Хотя масштабы российской сезонной трудовой миграции были доводом в пользу легализации эмиграции, они также рассматривались правительственными чиновниками как причина, по которой следовало затруднить денатурализацию, – и, возможно, это имело решающее значение. Губернаторы и петербургские чиновники Министерства внутренних дел часто выражали обеспокоенность тем, что в результате своего рода естественного отбора лучшие работники уезжают и преуспевают за границей, тогда как все менее успешные, обнищавшие, сироты, вдовы, немощные, больные, разоренные возвращаются обратно в Россию. Власти часто жаловались на то, что эмигрируют по большей части молодые мужчины в расцвете сил, тогда как их семьи остаются на родине[412]
. Временами даже выражалось согласие с позицией немецкой полиции, согласно которой российским подданным не следовало разрешать постоянную эмиграцию в Германию или позволять приобретать немецкое подданство. Немецкая система гастарбайтеров вынуждала российских рабочих ежегодно покидать Германию осенью, так что они могли иметь лишь статус лиц, временно проживающих на ее территории. Таким образом, между немецкой исключающей демографической политикой и желанием российских властей удерживать подданных на родине сохранялся и даже становился более тесным своего рода симбиоз. В дополнение к этим факторам российские полицейские и военные власти порой заявляли, что было бы лучше не разрешать эмигрантам денатурализацию, поскольку, если нелегальные эмигранты вернутся в империю в качестве иностранных подданных, экстрадировать или наказать их будет труднее. Чиновники ссылались на то, что это важно для борьбы с контрабандой, шпионажем и революционным движением.Официальная оппозиция легализации также получила некоторую поддержку в консервативной печати. «Новое время», долго бывшее одной из самых распространенных и влиятельных газет империи, задавало консервативной печати тон, постоянно публикуя статьи, осуждавшие эмиграцию и какие бы то ни было попытки ее легализации. «Новое время» выступало против любых видов эмиграции, сравнивая предположение, будто эмиграция может решить проблему перенаселенности России с распространенной в XVII веке верой в целительную силу «кровопускания»[413]
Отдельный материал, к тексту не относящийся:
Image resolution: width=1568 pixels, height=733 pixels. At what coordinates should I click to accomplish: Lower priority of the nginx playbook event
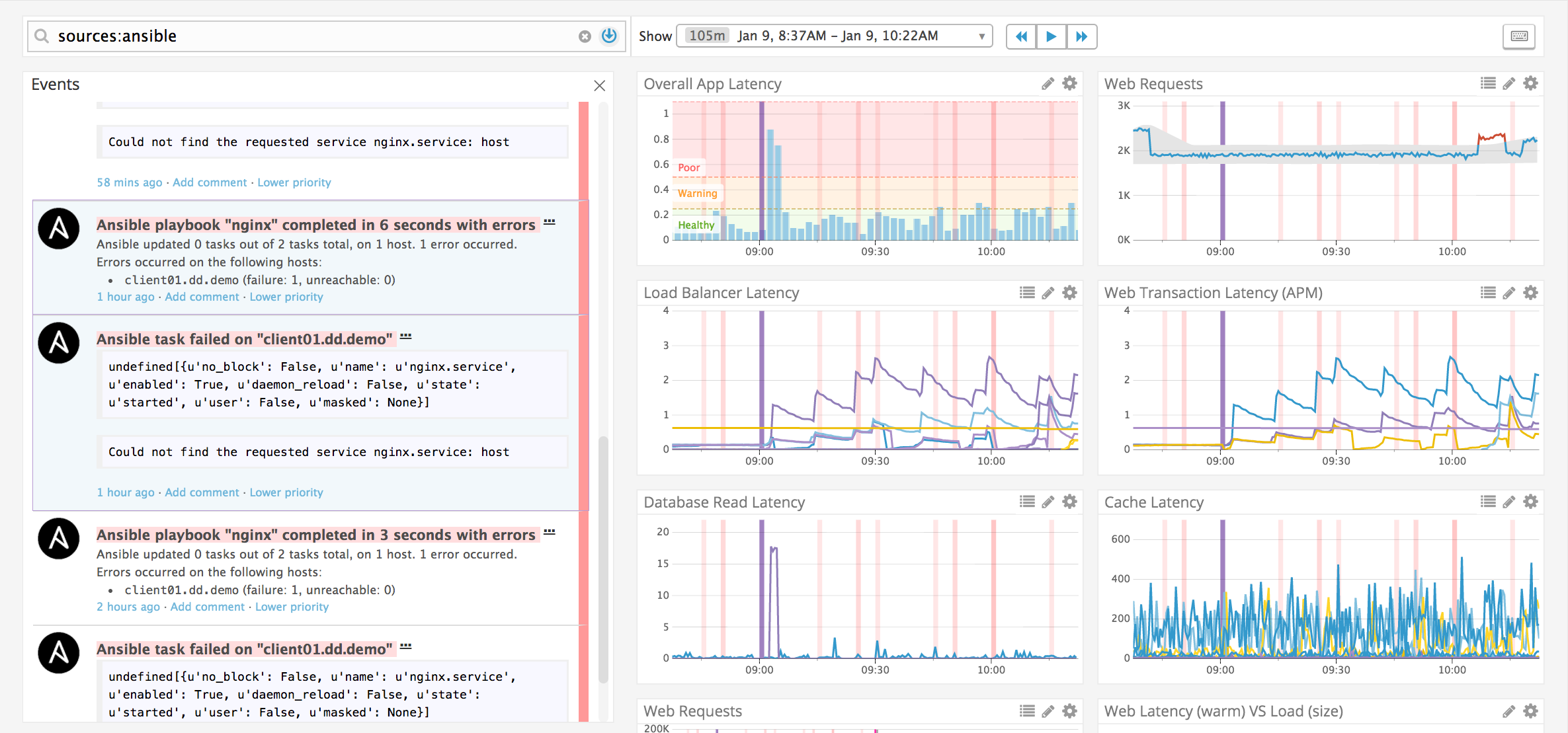click(286, 296)
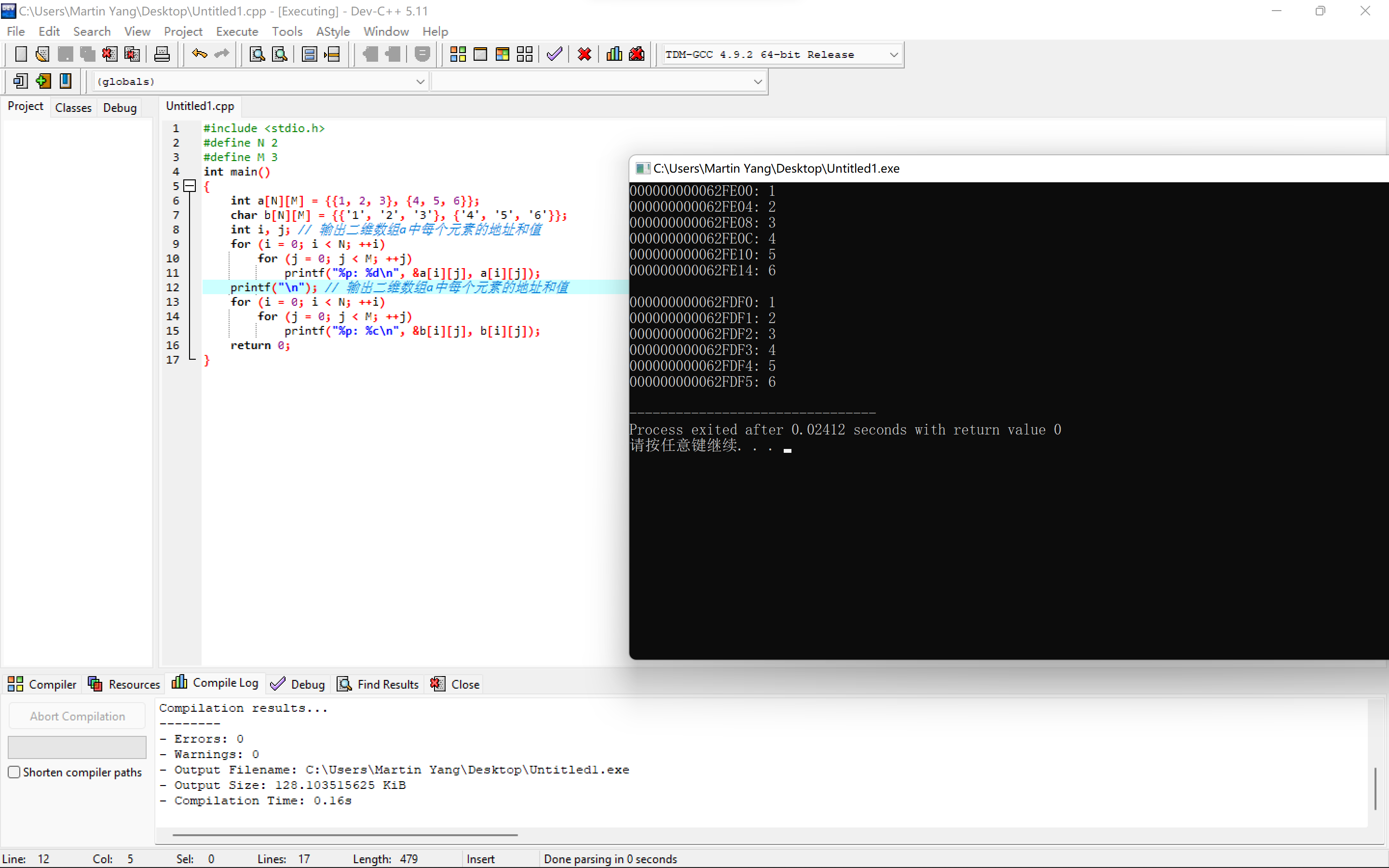Click the Open file icon
The image size is (1389, 868).
42,54
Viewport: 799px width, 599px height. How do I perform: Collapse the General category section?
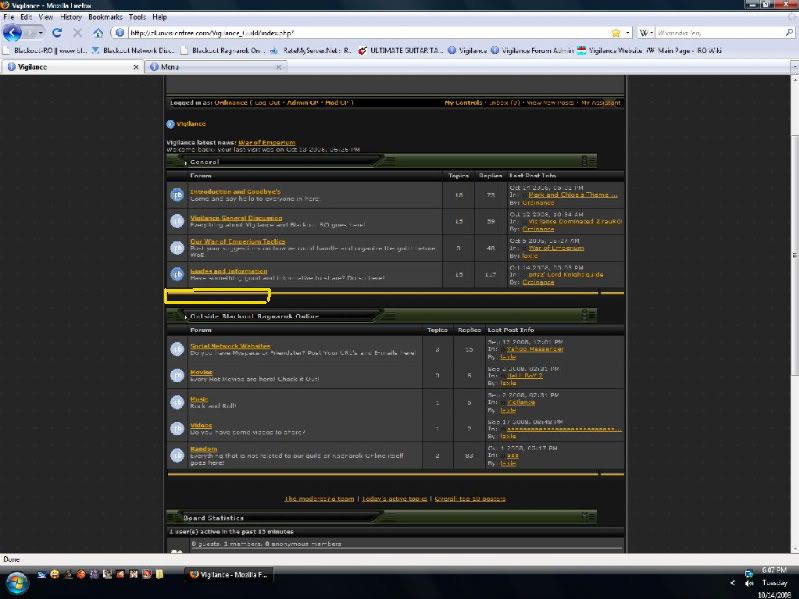pos(588,161)
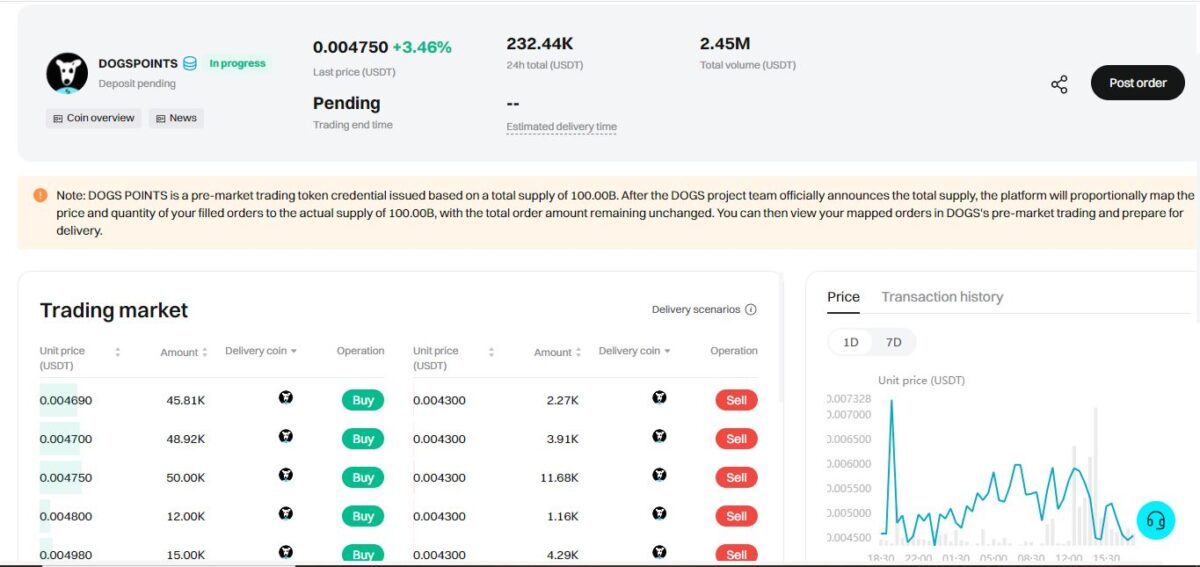Click delivery coin icon in 0.004690 row
Viewport: 1200px width, 567px height.
coord(286,398)
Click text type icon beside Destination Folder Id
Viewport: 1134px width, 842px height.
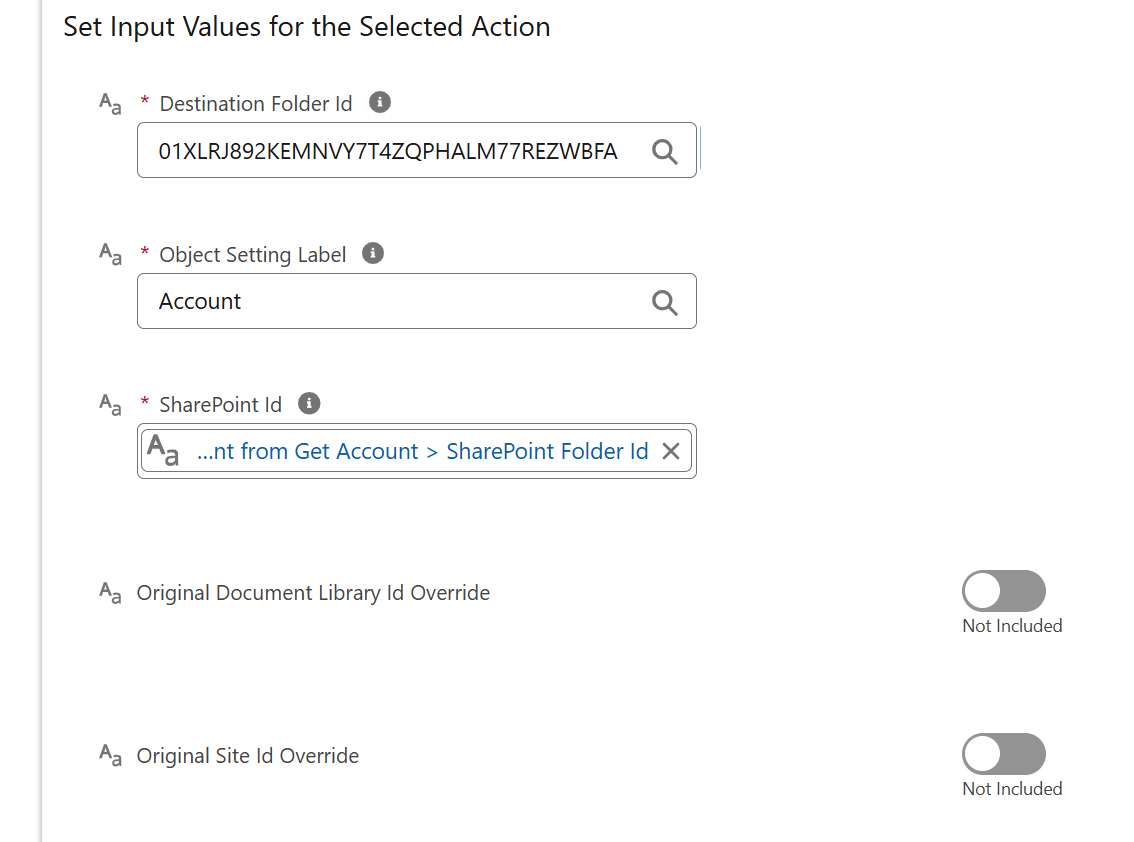[110, 104]
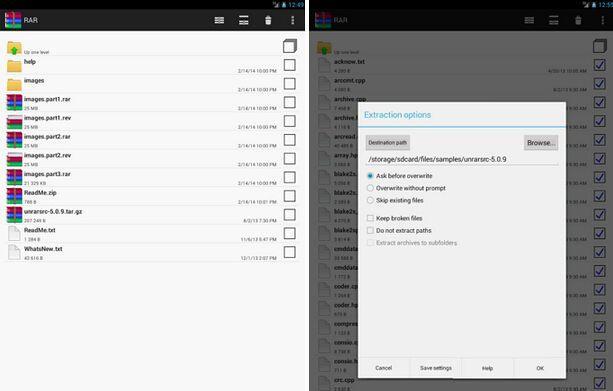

. Согласно заявлениям этой газеты, евреи и сектанты уезжали, чтобы уклониться от исполнения своих обязанностей, и разрешать им отъезд следовало лишь при условии вечного запрета на возвращение.Издававшиеся в многонациональных западных регионах газеты националистической направленности (например, «Киевлянин») часто указывали, что отъезд евреев, немцев и поляков мог бы помочь улучшить демографическую ситуацию для русского православного населения[414]
. Самое большое беспокойство все эти газеты выражали по поводу возможности начала эмиграции русских православных крестьян. Она разрушила бы надежды на усиление национального и религиозного контроля на многонациональных территориях. Более того, с конца XIX и в начале XX века националистическая печать проявляла живой интерес к попыткам расселения «благонадежного» (желательно русского и православного) населения на Дальнем Востоке. Заграничная миграция изображалась (и небезосновательно) как альтернативный сценарий для таких мигрантов. Хотя сторонники легализации заявляли, что возвращающиеся эмигранты привозят с собой новые знания, привычку к трезвости и высокую трудовую этику, консервативная пресса видела в них носителей идеологии потребления, революционных идей и источник неблагонадежных знакомств – одним словом, то, что в целом разрушало идиллический образ общинного, религиозного сельского мира, не испорченного внешними влияниями. В газетах порицались нарушения, совершаемые иностранными транспортными компаниями и вербовщиками эмигрантов (в особенности вербовщиками-евреями). Иногда такие нарушения и в самом деле имели место, но пресса преувеличивала их масштаб и роль евреев в системе вербовки эмигрантов. Цель антиэмигрантской кампании в прессе была очевидна: любая либерализация законов против эмиграции, против действий вербовщиков или денатурализации представителей коренного населения рассматривалась как серьезная угроза стремлению удержать это население в империи[415].